_Elenco attività_.
A - Ricopia dal testo sulla petizione il passo che comincia con "Ma quello che" e finisce con "come no1984.org .".
B - Stabilisci se ciascuna delle affermazioni seguenti concorda con il testo sulla petizione, rispondendo sì o no e citando alla lettera le parole del testo che lo decidono: (i) la petizione è rivolta al ministro dei Beni Culturali Francesco Rutelli; (ii) la petizione è stata commentata soltanto da Paolo Nuti; (iii) il meccanismo previsto dalla petizione è pagato dagli autori.

_Testo di partenza_.
◇ ◇ ◇

“Vedi la foresta?”. No, non ci riesco, ci sono tutti quegli alberi in mezzo”.
Questa è la situazione in cui si sono probabilmente trovati molti dei miei 17 lettori che hanno letto la petizione realizzata da Leonardo Chiariglione al ministro dei Beni Culturali Francesco Rutelli. La petizione, sottoscritta da un numero sorprendente di firmatari, tra cui anche persone la cui presenza mi ha stupito, è stata commentata in maniera più o meno critica sia da Paolo Nuti che da Enzo Mazza .
Ma quello che mi ha convinto della necessità di questo breve commento, la cartina di tornasole, è stata la reazione, anzi la mancata “reazione” (per quello che puo’ valere) dei lettori di Punto Informatico nel forum dell’articolo, unita alla (spero momentanea) latitanza di entità come no1984.org .
Nessuno ha messo in evidenza il punto centrale della petizione, la cosa che non veniva mai detta nel documento che su questo punto riesce creare uno scotoma , una zona morta che nasconde la magagna, a parere di chi scrive decisamente volontaria.
La petizione propone una situazione ed un assetto del mercato dell’informazione che richiedono l’uso massiccio, pervasivo ed obbligatorio di sistemi DRM e del Trusted Computing, la creazione di un mondo telematico da Grande Fratello in cui non c’è bisogno di delatori perché tanto ci pensa il tuo pc a spiarti e denunciarti, in cui non devi preoccuparti se la tua privacy viene violata perché esisterà una pericolosa infrastruttura facilmente abusabile che lo renderà inevitabile.
Prevede come necessario una meccanismo pagato dagli utenti che, con la scusa di retribuire gli autori, mercifica in maniera obbligatoria lo scambio di informazioni, mette in difficoltà istituzioni fondamentali della cultura come le biblioteche, e relega in un ghetto molto scomodo chi, come il sottoscritto, crede ancora fermamente nel vecchio, massimalista slogan che “L’informazione vuole essere libera”, slogan che se guardato da vicino, con occhi imparziali ed attenzione, perde la sua aria massimalista e sorprende per la sua verità e complessità.
Chi auspica un’infrastruttura obbligatoria di gestione dei diritti digitali oggi siede sulla sponda del Grande Fratello, anche se ne prende le distanze dicendo che è un po’ troppo cattivello.
Siede sulla stessa sponda di chi pensa di risolvere problemi di economia globale con dogane, balzelli e guerre.

◇ ◇ ◇

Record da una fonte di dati
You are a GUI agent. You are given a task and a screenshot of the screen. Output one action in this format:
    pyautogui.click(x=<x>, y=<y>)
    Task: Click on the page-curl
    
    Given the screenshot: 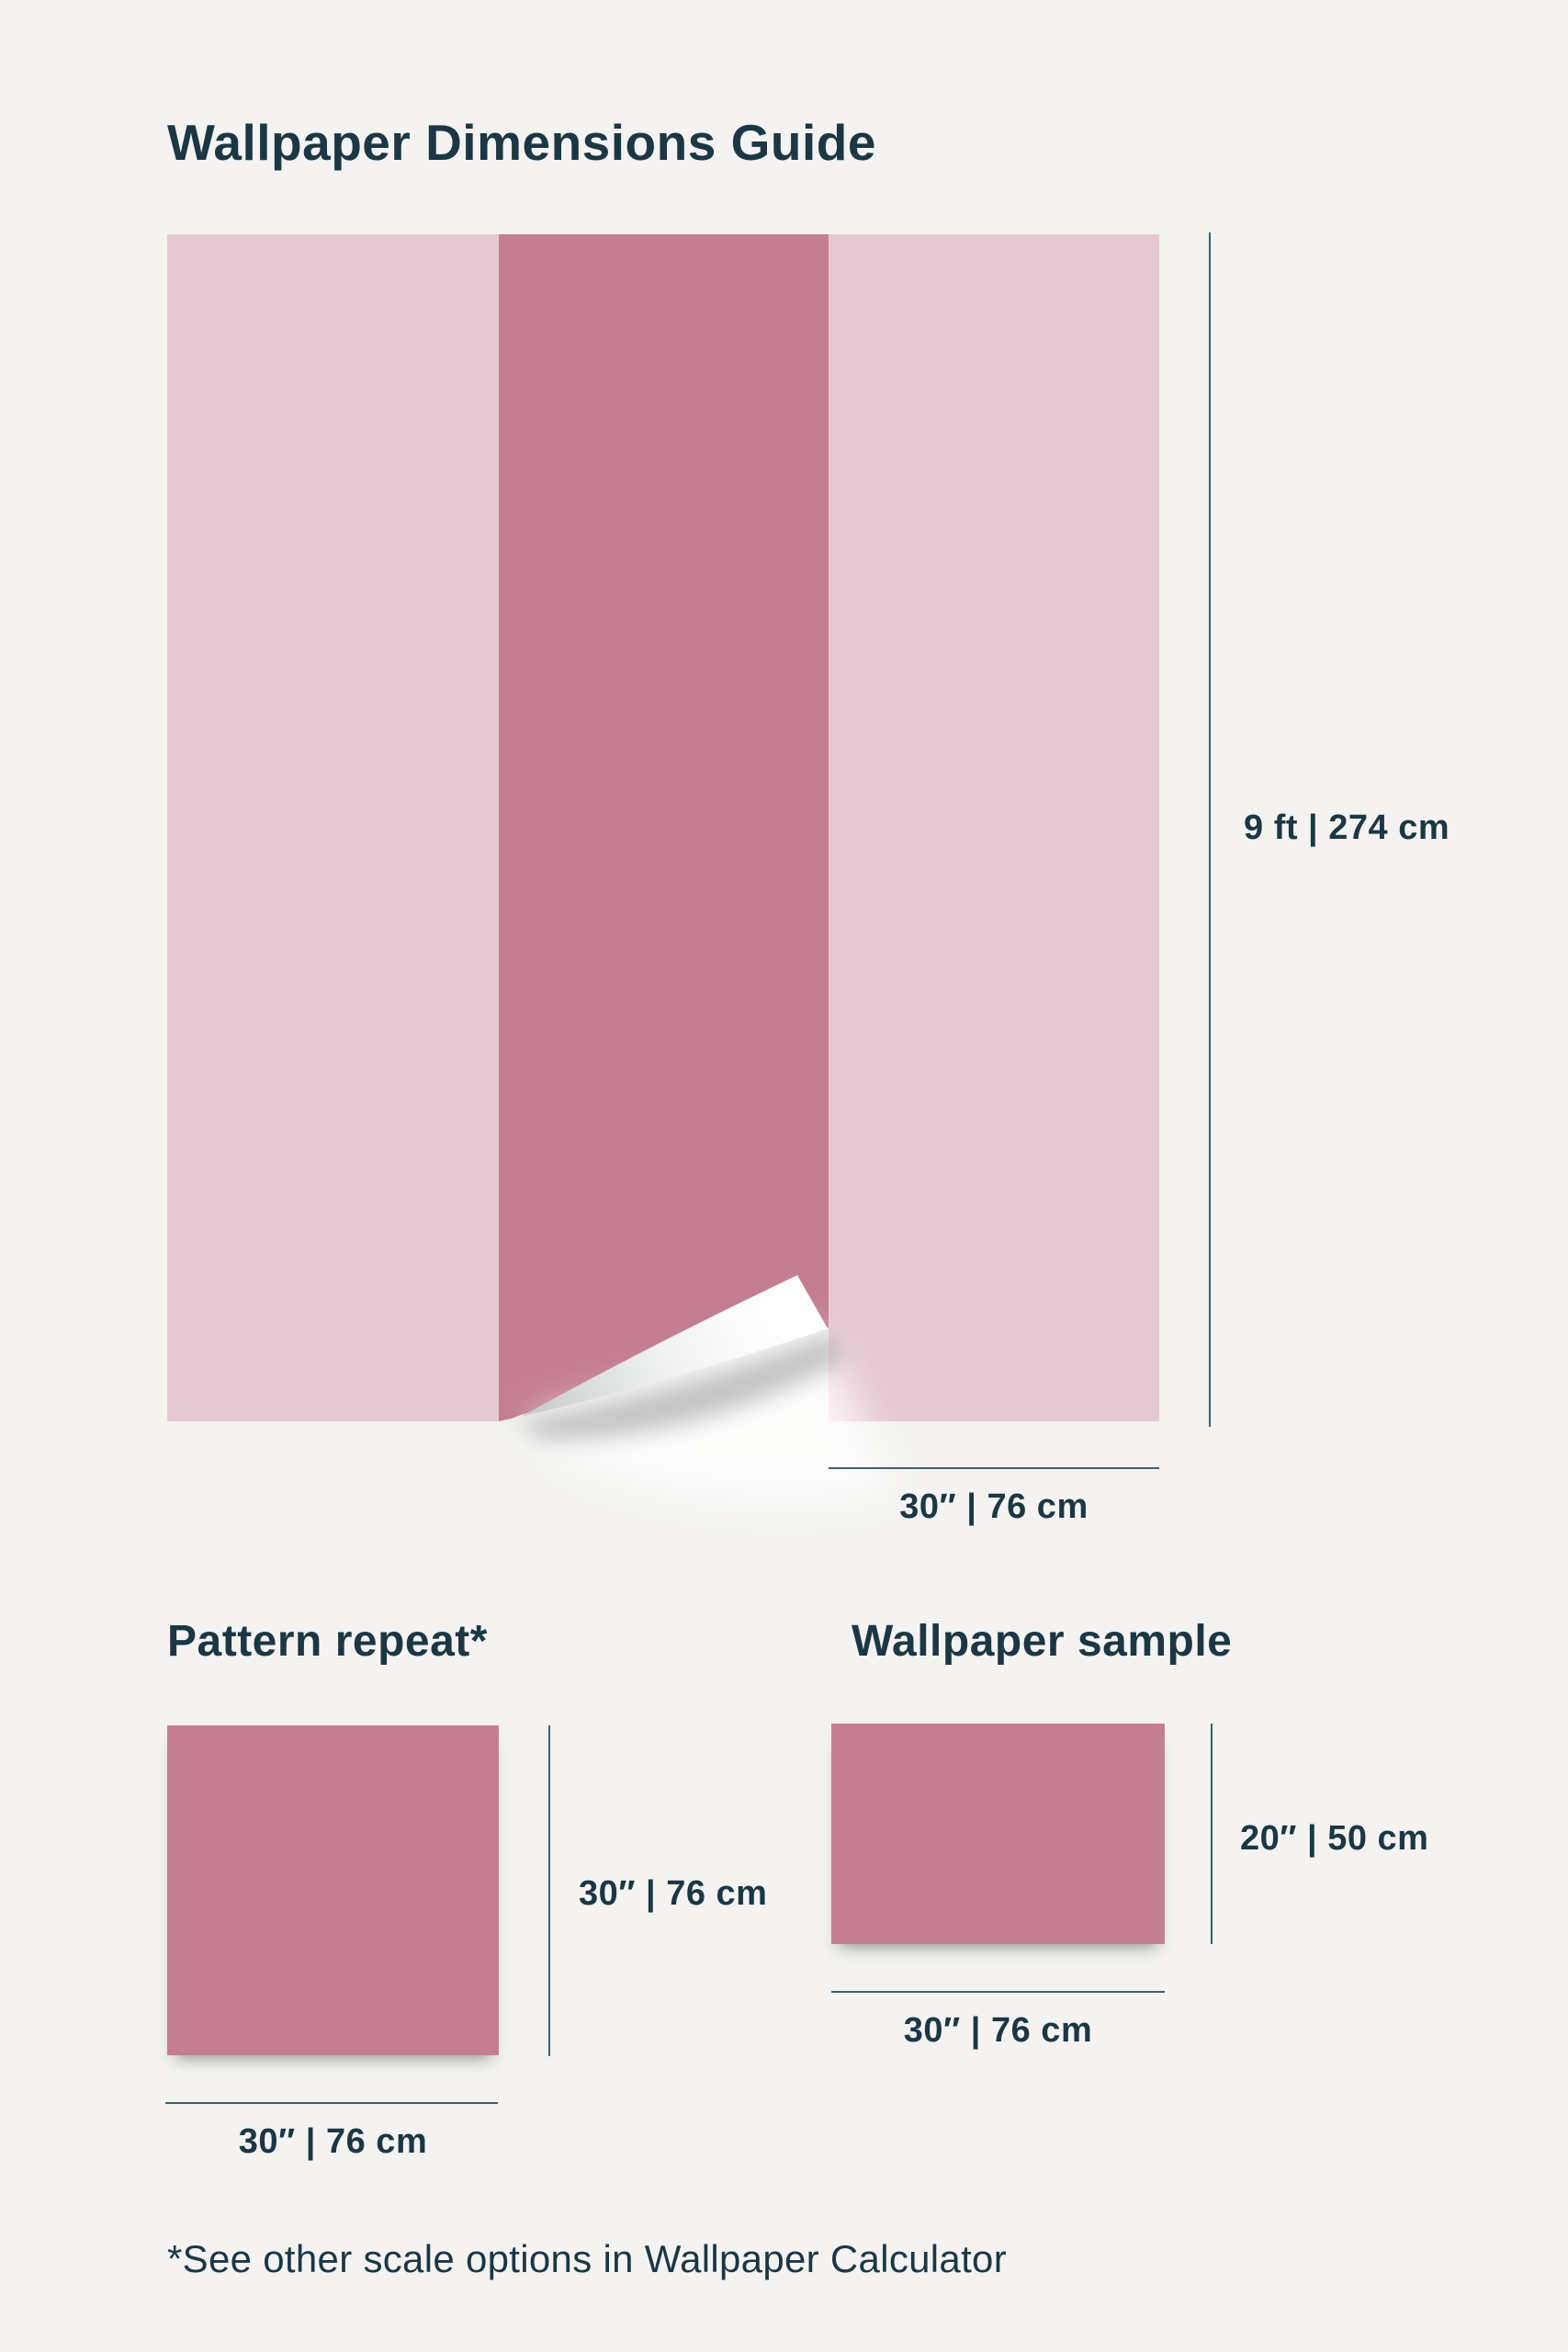 What is the action you would take?
    pyautogui.click(x=675, y=1346)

◇ ◇ ◇

_Risposte scritte_.
A -
Ma quello che mi ha convinto della necessità di questo breve commento, la cartina di tornasole, è stata la reazione, anzi la mancata “reazione” (per quello che puo’ valere) dei lettori di Punto Informatico nel forum dell’articolo, unita alla (spero momentanea) latitanza di entità come no1984.org .

B -
(i) Sì: "la petizione realizzata da Leonardo Chiariglione al ministro dei Beni Culturali Francesco Rutelli".
(ii) No: "sia da Paolo Nuti che da Enzo Mazza".
(iii) No: "pagato dagli utenti".